I think this is problem you are having: some of the normals are always facing the wrong direction.
If you have the whole mesh selected when you flip normals then you are just toggling between the backwards faces and the correct faces, what faces are backwards. You are flipping the whole mesh, the correct parts will become backwards.
Whilst in Edit Mode, with the whole mesh selected Recalculate the normals ( ctrlN ) that should fix the problem.
If recalculating the normals does not fix it, then you will have to go through your mesh and select only the faces that are backwards then flip normals.
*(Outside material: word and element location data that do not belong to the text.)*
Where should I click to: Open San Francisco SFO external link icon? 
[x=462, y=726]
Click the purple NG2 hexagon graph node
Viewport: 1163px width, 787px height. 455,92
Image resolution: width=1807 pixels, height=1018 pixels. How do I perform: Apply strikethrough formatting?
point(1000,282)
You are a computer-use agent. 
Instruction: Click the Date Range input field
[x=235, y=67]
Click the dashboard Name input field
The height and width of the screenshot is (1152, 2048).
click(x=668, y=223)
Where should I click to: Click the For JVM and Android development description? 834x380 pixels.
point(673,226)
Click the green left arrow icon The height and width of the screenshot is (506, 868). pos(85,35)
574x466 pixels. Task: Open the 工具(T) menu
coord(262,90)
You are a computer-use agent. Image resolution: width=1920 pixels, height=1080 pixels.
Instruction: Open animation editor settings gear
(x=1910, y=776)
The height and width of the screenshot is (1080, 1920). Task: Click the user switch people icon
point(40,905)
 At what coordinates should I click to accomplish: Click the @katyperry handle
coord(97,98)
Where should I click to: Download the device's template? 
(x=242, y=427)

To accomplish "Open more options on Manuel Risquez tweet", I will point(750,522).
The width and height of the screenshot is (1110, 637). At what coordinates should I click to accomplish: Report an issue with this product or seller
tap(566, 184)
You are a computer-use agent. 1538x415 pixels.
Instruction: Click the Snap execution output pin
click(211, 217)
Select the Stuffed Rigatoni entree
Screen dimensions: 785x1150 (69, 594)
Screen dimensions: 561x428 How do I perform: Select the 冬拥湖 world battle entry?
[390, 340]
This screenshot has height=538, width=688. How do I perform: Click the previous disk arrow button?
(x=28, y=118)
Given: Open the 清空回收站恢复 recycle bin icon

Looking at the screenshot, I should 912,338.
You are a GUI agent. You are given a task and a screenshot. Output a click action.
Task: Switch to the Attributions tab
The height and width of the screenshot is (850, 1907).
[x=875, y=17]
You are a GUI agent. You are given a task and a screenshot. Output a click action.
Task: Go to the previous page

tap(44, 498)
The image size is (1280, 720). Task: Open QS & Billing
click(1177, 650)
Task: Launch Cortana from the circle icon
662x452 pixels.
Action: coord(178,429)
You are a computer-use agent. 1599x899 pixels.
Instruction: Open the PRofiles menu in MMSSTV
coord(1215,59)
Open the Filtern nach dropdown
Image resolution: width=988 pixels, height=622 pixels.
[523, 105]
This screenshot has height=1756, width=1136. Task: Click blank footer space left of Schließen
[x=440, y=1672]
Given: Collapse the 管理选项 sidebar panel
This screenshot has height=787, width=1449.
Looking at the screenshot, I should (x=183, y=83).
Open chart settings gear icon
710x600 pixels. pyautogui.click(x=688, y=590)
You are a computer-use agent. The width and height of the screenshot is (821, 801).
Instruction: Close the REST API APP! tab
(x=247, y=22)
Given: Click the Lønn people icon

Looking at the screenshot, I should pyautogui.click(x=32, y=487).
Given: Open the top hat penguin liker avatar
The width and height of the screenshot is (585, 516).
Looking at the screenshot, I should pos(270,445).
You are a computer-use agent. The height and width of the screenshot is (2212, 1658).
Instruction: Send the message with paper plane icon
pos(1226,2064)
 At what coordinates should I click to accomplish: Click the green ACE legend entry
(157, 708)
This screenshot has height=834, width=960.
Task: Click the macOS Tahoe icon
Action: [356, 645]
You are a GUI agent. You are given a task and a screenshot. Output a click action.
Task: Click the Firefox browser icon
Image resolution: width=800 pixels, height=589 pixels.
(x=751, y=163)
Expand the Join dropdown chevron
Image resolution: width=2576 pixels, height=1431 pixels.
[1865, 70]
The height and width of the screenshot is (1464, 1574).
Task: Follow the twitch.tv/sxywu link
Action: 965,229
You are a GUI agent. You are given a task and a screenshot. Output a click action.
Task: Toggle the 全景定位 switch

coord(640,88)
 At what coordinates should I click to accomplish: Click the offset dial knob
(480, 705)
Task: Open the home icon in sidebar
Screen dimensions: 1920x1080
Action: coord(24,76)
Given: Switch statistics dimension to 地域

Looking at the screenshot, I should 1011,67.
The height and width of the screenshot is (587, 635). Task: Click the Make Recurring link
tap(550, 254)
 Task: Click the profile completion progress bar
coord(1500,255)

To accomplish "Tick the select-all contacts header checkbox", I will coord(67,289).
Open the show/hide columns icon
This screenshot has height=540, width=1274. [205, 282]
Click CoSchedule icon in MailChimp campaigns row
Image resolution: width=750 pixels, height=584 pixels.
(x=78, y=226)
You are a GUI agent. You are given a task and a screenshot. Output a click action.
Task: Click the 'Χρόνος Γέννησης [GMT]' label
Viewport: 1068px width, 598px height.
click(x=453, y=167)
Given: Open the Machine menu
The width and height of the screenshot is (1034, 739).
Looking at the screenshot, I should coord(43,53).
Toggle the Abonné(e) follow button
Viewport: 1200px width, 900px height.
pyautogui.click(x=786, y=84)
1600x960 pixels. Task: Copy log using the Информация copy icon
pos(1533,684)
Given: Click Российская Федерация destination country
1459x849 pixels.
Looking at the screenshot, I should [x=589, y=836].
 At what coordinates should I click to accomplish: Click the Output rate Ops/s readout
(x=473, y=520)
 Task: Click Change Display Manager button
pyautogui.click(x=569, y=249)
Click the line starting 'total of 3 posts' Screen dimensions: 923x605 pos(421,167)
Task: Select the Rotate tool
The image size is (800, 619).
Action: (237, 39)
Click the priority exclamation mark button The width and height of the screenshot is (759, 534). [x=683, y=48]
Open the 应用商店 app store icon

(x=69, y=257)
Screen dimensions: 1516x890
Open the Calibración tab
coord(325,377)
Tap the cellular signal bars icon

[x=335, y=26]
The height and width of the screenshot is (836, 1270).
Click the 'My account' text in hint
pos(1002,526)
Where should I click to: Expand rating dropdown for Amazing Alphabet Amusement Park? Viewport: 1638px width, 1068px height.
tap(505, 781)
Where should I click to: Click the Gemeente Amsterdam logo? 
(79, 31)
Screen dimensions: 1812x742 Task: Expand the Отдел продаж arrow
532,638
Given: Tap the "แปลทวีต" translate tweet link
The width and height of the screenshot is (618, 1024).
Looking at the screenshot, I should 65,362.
I think you want the inside of the scope to point towards the inside. That is a case where Recalculate will probably not work. If the inside cylinder is unconnected from the rest of the mesh, then just hover the mouse over the inner cilinder and press L.
Yes , I had to flip the normals which werent flipped correctly because no other solution wasnt working! , It was quick though ( i used ALT P to select the circle of faces )
In case anyone is having an especially coffee deprived day, `ctrl` `N` is `ctrl` + `shift` + `n`.
@Shane I think you are mistaken. In 2.79, it is `Ctrl N` and in 2.8 it is `Shift N`.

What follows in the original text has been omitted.